Le nouvel épisode d'une saga politico-judiciaire entamée en 2016. L'affaire Nethys a éclaté dans la foulée du scandale Publifin et des désormais célèbres comités de secteur de l'intercommunale, détenue par la province de Liège et plus de 70 communes. Fin 2016, plusieurs médias dont le Vif/L'Express révèlent la rémunération généreuse de mandataires politiques pour des réunions inutiles ou désertées.

Le Parlement wallon met alors en place une commission d'enquête qui finit par formuler plusieurs dizaines recommandations au terme de cinq mois d'auditions. Elle réclame notamment l'éviction des dirigeants dont Stéphane Moreau, une modification drastique du périmètre d'action de l'intercommunale ainsi que la vente de certaines filiales.

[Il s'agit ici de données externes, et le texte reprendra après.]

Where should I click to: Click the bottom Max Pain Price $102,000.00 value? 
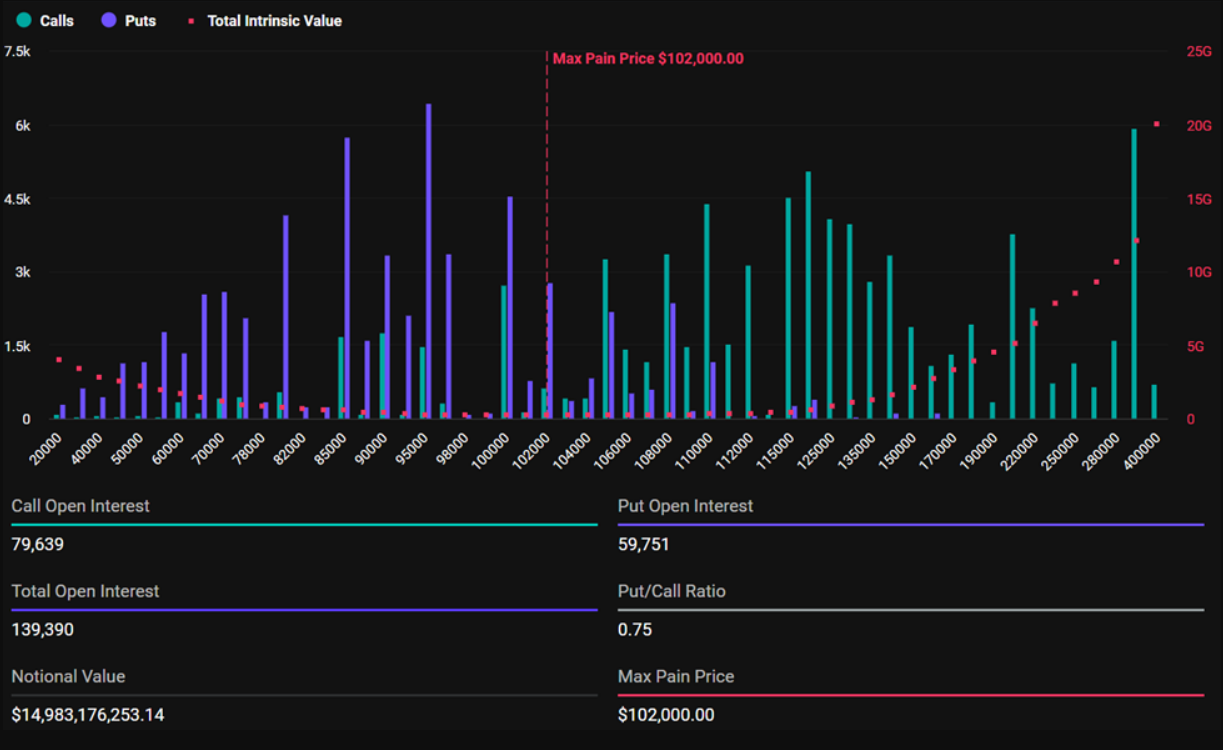click(x=666, y=714)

Publifin devient Enodia en novembre 2018 pour solder son passé mais sa holding Nethys prend sa place dans l'actualité. En 2019, la presse rapporte que le groupe a vendu ses actions dans les filiales Win et Elicio aux sociétés Ardentia Tech et Ardentia qui appartiennent au CEO de Mithra François Fornieri, entre-temps également devenu administrateur de Nethys.

Le gouvernement wallon se saisit du dossier et, en novembre 2019, il prend des arrêtés afin de casser ces ventes en raison de conflits d'intérêts, du manque de mise en concurrence ainsi que du montant dérisoire de certaines transactions. Parallèlement, le gouvernement transmet les pièces à la Justice et se constitue partie civile dans ce dossier.

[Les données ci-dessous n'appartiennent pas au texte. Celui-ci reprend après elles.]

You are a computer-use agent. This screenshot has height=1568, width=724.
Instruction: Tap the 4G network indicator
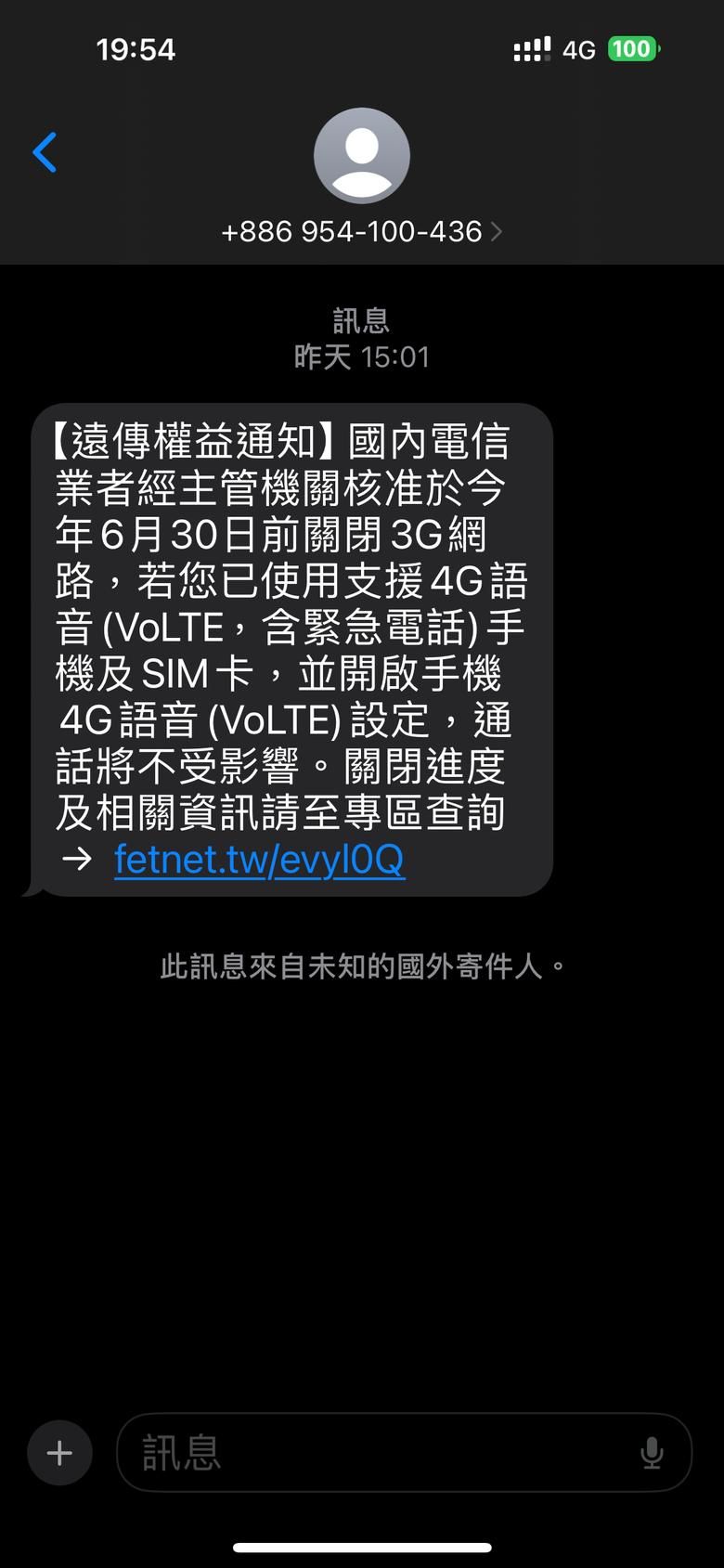coord(579,50)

En décembre 2019, les comptes des anciens dirigeants du groupe liégeois Stéphane Moreau, Pol Heyse et Bénédicte Bayer sont gelés sur la base d'une requête de la nouvelle direction. Celle-ci conteste le versement d'indemnités de sortie pour un total de plus de 15 millions d'euros, validé par le comité de nomination et de rémunération de Nethys composé de François Fornieri, Jacques Tison et Pierre Meyers.

La nouvelle direction de Nethys annonce également le dépôt d'une plainte contre Stéphane Moreau, Pierre Meyers et Marc Beyens. L'entreprise reproche à ses anciens dirigeants d'avoir utilisé de manière abusive les finances et le crédit de Nethys en lui faisant racheter les actions et créances qu'ils détenaient à titre privé dans la société congolaise EBI (pour Electricité du bassin d'Ivugha).

Cette semaine, enfin, l'enquête connaît un coup d'accélérateur avec les interpellations de Stéphane Moreau, Pol Heyse et Bénédicte Bayer par l'Office central de répression de la corruption, après celles de François Fornieri, Pierre Meyers et Jacques Tison. Ce dernier et le CEO de Mithra ont été placés sous mandat d'arrêt pour détournement par personne exerçant une fonction publique et abus de biens sociaux.